A partir de aquel momento en aquella casa se organizaron rezos, rosarios, celebraciones de la palabra. Era la rebelión de los laicos que no necesitaban un cura para hacer sus propias celebraciones y devociones. Vale, eran laicos conservadores, “carcas” si se quiere. Pero ellos querían hacer su procesión a su manera y no entendían por qué la parroquia y el obispado les debían imponer otra manera diferente.
Manifestación de fe
Han pasado los años. En la ciudad sigue gobernando la izquierda. Es Semana Santa. En todos los comercios de la ciudad hay un cartel bien grande que anuncia una “Manifestación de Fe” con la imagen de la Dolorosa promovida por una “Asociación X” y apoyada por el Ayuntamiento de la ciudad. En la parte de arriba y con letras grandes se informa de que la manifestación de fe tendrá lugar el Viernes Santo.
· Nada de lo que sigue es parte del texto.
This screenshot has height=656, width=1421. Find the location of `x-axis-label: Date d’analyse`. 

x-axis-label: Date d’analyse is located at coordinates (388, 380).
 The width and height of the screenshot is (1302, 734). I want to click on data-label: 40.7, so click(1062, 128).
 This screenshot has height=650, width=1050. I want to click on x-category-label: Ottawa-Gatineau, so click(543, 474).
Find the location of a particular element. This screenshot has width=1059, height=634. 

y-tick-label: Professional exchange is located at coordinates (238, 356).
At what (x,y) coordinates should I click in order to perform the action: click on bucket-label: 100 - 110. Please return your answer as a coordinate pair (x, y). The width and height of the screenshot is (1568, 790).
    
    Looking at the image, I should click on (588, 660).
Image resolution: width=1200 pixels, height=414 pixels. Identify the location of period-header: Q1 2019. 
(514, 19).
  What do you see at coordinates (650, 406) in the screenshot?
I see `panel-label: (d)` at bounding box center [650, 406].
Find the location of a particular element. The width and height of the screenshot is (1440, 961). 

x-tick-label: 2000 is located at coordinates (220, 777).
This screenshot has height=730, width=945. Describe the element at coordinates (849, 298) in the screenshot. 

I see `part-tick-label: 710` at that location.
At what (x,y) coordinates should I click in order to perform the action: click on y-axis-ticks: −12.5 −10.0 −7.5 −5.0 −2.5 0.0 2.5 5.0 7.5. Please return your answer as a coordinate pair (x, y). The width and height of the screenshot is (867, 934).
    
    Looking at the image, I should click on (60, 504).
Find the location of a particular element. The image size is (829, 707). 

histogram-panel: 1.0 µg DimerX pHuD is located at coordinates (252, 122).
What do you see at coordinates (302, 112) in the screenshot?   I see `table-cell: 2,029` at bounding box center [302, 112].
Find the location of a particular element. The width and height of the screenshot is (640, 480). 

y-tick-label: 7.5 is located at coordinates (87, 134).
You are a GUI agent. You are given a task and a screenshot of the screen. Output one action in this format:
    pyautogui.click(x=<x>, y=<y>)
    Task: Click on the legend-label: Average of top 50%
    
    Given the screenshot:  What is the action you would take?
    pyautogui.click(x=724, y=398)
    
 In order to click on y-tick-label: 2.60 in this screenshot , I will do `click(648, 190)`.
La gente de la ciudad está dividida. Bueno, en realidad la gente que está dividida es la que va a misa que no es mucha. Desde hace años, la procesión laica sale por las calles de Torrelavega. La gente va y reza, acompañando a la Virgen Dolorosa. Los curas ven esa manifestación como un ejemplo de falta de comunión. Ya hasta los más conservadores se escapan a su control.
Diálogo incluyente
A mí se me ocurre una reflexión final. Para los curas y los obispos, gobernar una comunidad pluralista y de personas adultas es mucho más difícil que gobernar una comunidad de obedientes ovejas. Pueden aparecer grupos progresistas pero también grupos conservadores. Con todos hay que dialogar. Con todos hay que aprender a formar comunidad. Con todos, incluyendo y no excluyendo, es como se hace la verdadera comunión.
Para los cristianos todos habría que recordar, nos tendríamos que recordar, que nadie en esta iglesia tiene la clave definitiva para la interpretación del Evangelio. Que nadie tiene el poder de excluir a otros y decir que su forma de leer el Evangelio es la mala. Que nadie puede declarar que lo que el otro –también miembro de la comunidad cristiana– lo que hace y dice es fruto de la mala voluntad.
En definitiva, Jesús jugó siempre al juego de incluir y nunca al de excluir. Esta Iglesia nuestra sobrevivirá, seguirá siendo fiel al Evangelio, sólo en la medida en que seamos capaces de incluir a todos, también a los que piensan diferente, de mirarlos con respeto y de convivir en paz. Si no lo hacemos, esta comunidad eclesial terminará como el rosario de la aurora. Cada uno echando su cuarto a espadas y todos pretendiendo tener la verdad. ¡Que Dios nos pille confesados!